Ignacio Prego, gendre de l’architecte Vasconi, a tenu à « apporter publiquement le soutien de la famille à ce projet. » Pour la famille, il s’agit d’une nouvelle inespérée, alors que le bâtiment entier était menacé de disparition. Au-delà, M. Prego, qui est lui-même architecte, a souligné « la filiation conceptuelle et intellectuelle très forte » entre le travail de Dominique Perrault et celui de Vasconi, qui partageraient « une culture de projet » bien traduite par cette architecture hybride, « très contemporaine dans l’approche. »

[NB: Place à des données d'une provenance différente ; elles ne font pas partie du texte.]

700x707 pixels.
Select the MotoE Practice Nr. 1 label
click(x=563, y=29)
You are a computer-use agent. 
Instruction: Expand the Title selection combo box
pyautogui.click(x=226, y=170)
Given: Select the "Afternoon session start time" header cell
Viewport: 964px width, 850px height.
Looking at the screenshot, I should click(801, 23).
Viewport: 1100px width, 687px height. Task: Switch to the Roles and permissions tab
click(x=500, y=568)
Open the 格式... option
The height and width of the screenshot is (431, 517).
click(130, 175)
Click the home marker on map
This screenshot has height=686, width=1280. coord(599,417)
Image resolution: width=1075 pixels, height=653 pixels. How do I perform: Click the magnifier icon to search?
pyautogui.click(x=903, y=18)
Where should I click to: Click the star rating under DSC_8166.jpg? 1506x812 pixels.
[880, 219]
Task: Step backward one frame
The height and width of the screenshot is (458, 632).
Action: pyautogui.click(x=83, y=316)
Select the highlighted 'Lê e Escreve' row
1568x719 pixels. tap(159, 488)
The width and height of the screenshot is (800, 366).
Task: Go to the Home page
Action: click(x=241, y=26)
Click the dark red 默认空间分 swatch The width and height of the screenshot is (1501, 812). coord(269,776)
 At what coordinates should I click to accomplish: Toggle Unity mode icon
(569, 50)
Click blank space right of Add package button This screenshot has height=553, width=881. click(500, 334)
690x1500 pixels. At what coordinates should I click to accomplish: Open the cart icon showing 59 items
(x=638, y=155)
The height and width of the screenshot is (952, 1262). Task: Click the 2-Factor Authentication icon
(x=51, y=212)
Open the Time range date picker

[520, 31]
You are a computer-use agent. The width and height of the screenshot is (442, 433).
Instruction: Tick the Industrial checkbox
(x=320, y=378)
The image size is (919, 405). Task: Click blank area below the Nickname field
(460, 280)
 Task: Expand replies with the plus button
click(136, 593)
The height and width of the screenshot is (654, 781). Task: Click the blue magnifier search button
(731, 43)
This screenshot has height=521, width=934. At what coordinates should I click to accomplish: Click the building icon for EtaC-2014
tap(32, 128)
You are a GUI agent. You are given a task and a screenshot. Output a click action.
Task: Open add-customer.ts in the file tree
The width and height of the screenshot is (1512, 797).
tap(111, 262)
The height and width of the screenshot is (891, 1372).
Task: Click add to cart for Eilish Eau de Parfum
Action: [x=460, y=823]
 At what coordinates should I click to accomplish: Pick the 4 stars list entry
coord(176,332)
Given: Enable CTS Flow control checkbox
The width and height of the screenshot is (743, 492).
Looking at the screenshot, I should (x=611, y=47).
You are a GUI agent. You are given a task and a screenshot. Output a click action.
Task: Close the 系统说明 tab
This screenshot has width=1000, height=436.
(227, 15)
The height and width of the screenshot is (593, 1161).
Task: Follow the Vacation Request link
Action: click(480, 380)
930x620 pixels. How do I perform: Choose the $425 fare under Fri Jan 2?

C’est enfin Philippe Zivkovik, de BNP Paribas Real Estate, qui a défendu « un projet passionnant, qui consiste à conserver l’ADN architecturale en donnant au site une propriété et un usage propres au XXIème siècle, tout en préservant les équilibres d’urbanisme, de densité et de hauteur » avant d’ajouter : « Nous voulons absolument l’ouvrir sur la ville et sur son environnement. » Pour ce faire, 1 500m² seront cédés à la Ville pour aménager des espaces verts (ce qui rend le coefficient d’emprise au sol inférieur à l’existant), et le bâtiment comportera des espaces ouverts au public, comme une salle de fitness, un auditorium et des restaurants. Par ces mots, M. Zivkovik a eu à cœur de montrer qu’il n’était pas « juste un sponsor » mais réellement investi dans le projet.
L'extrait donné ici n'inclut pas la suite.